In the wake of Robin Williams’ death, there has been a lot of media dialogue about suicide. That’s a good thing, because it’s a topic that’s not discussed enough in our society. But it’s also a very difficult thing for those of us who have lost loved ones to suicide. (So if you know someone who has, maybe give them an extra hug this week.)
5 years ago, my Mom took her own life. She did it after 6 months of sudden-onset, undiagnosed, inexplicable mental illness at age 68…manic highs and depressed lows that forced our family to commit her involuntarily to psychiatric hospitals over and over again. Since her death, I have learned how to live with the reality of being a suicide survivor. I have managed to heal over the gaping wound in my spirit. But over the last 2 days, I have found that wound opening again. I guess it’s because much of the language society uses to try and prevent people from committing suicide is extremely painful to those of us who have lost someone to it, and it’s very difficult for anyone who hasn’t experienced this kind of loss first-hand to put themselves in the place of someone who has.
These are some of the things that are most hurtful for a suicide survivor to hear:
1) Suicide is weak and cowardly.
There is nothing more painful in the wake of having lost someone you love than to hear someone insult their character. Not only does this lack compassion, it’s ignorant. My mother was NOT a coward. She was one of the strongest women I know, and she fought like hell to protect the people she loved. In the end, she lost her battle with mental illness, like a gladiator losing a fight with the lions. She was beaten by it…but she was not a coward.
2) Suicide is a choice.
I don’t pretend to understand what drives people to commit suicide. But I do know that my mother spent about 60 years of her life putting everyone else’s needs in front of her own. She was compassionate, nurturing, funny, and kind.
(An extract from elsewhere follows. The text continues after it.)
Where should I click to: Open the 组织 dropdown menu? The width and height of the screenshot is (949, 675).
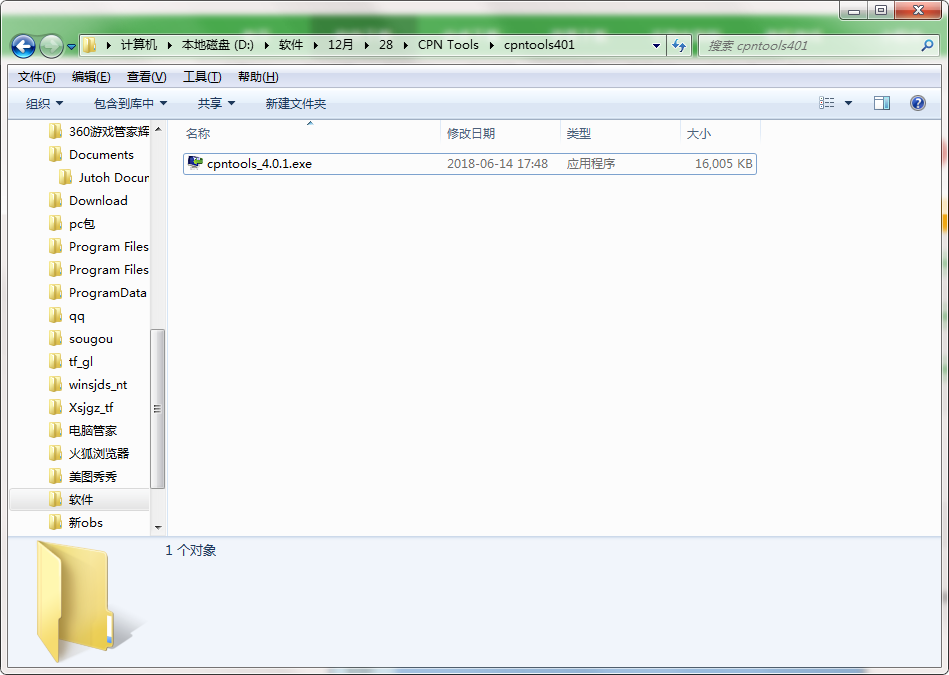43,102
She was the kind of person my friends went to for advice, or confided in when they were suffering in a way that nobody else would understand.
My mother would NEVER hurt me. She would NEVER hurt the people she loved. Not if it was a choice. And yet, her suicide hurt me more than anything else in my entire life. So IF suicide is a choice, it is one that’s made in a place of such delusion, such desperation and darkness that you can’t think straight. Is that still a choice? I guess so. But maybe we need a different word for it.
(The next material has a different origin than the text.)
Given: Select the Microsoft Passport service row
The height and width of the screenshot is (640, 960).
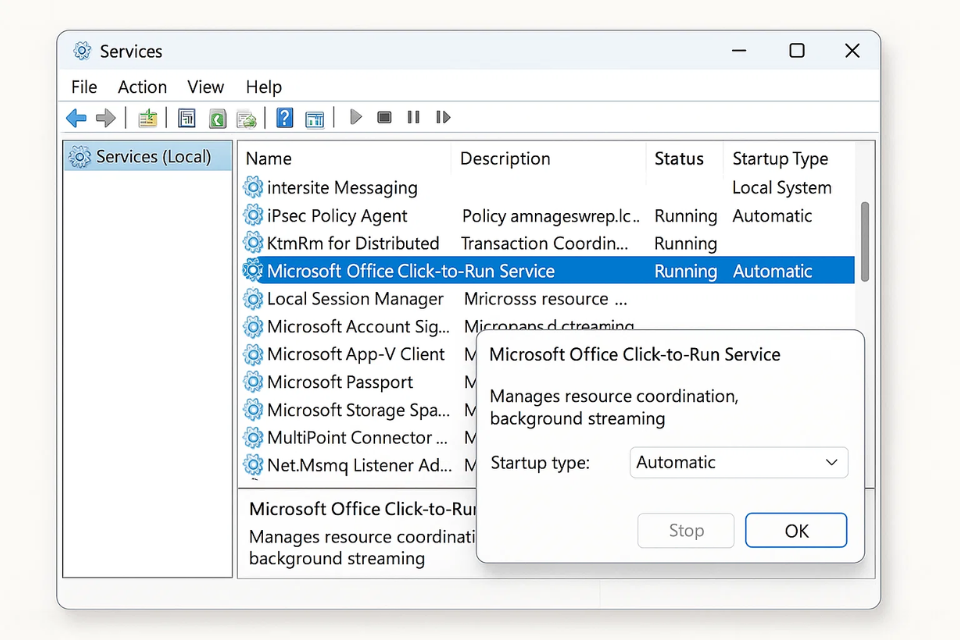Looking at the screenshot, I should (340, 382).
3) Suicide leads to damnation.
This is a lovely little stumbling block for the suicide survivor to try and navigate. I’m not a particularly religious person, but I have to admit that I spent my share of tears on this one. Let me just say that if there is one person in my life who deserved “salvation”…who deserved “heaven”…who deserved “eternal peace”, it was my Mom. I would have said that about her before she died, and I believe it even more now. So if someone tries to claim that suicide is an unforgivable, go-directly-to-hell act, I don’t buy it. Not for a minute. Where’s the compassion in that? Where’s the understanding? And I just can’t bring myself to believe in a God that isn’t compassionate and understanding.
4) Here’s another thing you can do…
Here’s something else you can do to hurt a suicide survivor: let the way their loved one died completely overshadow the way they lived. Let the darkness steal the joy that person brought to the people around them. Let their suicide outweigh everything good in their memory.
I’m not saying there isn’t a time to discuss it…as painful as it is, the dialogue is terribly important, and it’s natural to grieve. But we have to let it go. Eventually, we’ll need to watch a Robin Williams movie and laugh with pure joy again. We’ll need to laugh, so we don’t let his death matter more than how he lived.
I still struggle with this. I still find myself looking at pictures of my Mom holding me in her arms as a child – pictures that should make me happy – and sometimes I cry thinking about the kind of end her life was headed towards.
But here’s the thing: WE ALL DIE. For some of us, it’s a cancer cell that multiplies in our body. For some, it’s a heart attack. For some, it’s turning our car onto a specific street at a specific moment. For some, it will happen in old age; for others, it will seem to happen before our time. We are ALL ticking clocks.
So how do we deal with that? We laugh. We love. We live. We shine our light out into the darkness for as long as we can, as brightly as we can. And we celebrate the light in others, every chance we get. Even after they’re gone.